The interventional cardiologist also provides the patient with continuity of care for both diagnostic and interventional procedures and their expert knowledge and practical experience of the pros and cons of different methods of revascularisation is likely to be greater. It may be that non-interventional cardiologists have a bias to recommend medical therapy rather than angioplasty, which may not always be appropriate. Interventional cardiologists may also tend to be more up-to date with new techniques such as the use of the radial rather than the femoral artery, the management of chronic total occlusions and therefore be in a position to offer the patient treatments which non-interventional cardiologists are not familiar with.

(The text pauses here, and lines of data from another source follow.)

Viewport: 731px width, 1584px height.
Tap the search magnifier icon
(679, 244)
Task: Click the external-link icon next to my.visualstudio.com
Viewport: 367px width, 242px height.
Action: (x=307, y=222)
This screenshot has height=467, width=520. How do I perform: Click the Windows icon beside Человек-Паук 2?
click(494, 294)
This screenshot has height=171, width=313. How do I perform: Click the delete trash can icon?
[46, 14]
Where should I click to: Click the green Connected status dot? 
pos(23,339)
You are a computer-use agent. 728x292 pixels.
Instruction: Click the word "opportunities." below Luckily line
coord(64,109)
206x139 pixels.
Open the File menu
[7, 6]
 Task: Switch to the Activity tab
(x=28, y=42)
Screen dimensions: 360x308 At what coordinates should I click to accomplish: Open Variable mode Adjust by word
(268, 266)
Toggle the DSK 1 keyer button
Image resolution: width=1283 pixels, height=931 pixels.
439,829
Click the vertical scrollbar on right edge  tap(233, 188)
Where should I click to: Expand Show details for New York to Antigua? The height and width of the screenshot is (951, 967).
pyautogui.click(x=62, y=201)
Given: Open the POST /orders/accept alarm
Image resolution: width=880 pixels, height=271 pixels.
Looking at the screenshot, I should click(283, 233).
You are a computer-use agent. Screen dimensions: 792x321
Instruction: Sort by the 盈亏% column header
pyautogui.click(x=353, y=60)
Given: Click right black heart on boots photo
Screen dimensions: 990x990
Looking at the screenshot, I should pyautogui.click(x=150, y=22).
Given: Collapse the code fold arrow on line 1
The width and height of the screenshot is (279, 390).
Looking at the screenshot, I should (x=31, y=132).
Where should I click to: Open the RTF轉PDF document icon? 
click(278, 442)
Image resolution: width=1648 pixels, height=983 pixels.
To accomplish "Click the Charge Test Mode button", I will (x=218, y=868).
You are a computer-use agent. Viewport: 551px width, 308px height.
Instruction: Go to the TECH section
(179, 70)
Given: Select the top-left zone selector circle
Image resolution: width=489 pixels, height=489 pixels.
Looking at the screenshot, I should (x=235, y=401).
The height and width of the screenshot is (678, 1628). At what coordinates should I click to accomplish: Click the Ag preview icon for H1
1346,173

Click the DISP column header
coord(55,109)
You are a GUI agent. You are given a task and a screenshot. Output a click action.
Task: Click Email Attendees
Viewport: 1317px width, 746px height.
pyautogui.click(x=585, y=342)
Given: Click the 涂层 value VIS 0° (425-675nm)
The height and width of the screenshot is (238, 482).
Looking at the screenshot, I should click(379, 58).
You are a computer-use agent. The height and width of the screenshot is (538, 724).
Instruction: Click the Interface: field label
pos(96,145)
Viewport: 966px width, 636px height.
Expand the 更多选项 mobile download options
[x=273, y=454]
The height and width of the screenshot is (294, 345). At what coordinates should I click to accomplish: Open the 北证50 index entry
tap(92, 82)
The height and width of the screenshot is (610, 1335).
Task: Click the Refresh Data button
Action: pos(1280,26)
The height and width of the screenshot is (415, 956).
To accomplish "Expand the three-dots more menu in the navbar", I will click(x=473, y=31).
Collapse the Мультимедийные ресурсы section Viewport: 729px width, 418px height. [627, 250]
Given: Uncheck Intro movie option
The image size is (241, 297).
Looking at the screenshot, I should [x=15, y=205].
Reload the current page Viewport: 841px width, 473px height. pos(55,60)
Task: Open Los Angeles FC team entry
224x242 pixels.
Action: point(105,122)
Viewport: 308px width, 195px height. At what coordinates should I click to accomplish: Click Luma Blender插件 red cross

The decision about the scope of a doctor’s practice often resides with their employing institution or them as an individual. However I believe patients should be better informed about the doctors that are treating them. I have put a lot of detailed information about my practice on the web including information about volumes and my views on angiography and angioplasty. I don’t see that very often from other cardiologists and until very recently with the publication of the BCIS angioplasty data by individual operator gaining any specific information about a cardiologists practice as a member of the public was virtually impossible. It is often surprising how rarely patients ask the question: How many of these procedure have you done? What is your success rate? What is you complication rate? There is an assumption that if you are doing the procedure you know what you are doing.
I would welcome your comments on this. As we move towards more functional assessment and a debate about whether pressure wire assessment should be incorporated into diagnostic coronary angiography this question is going to be raised more and more.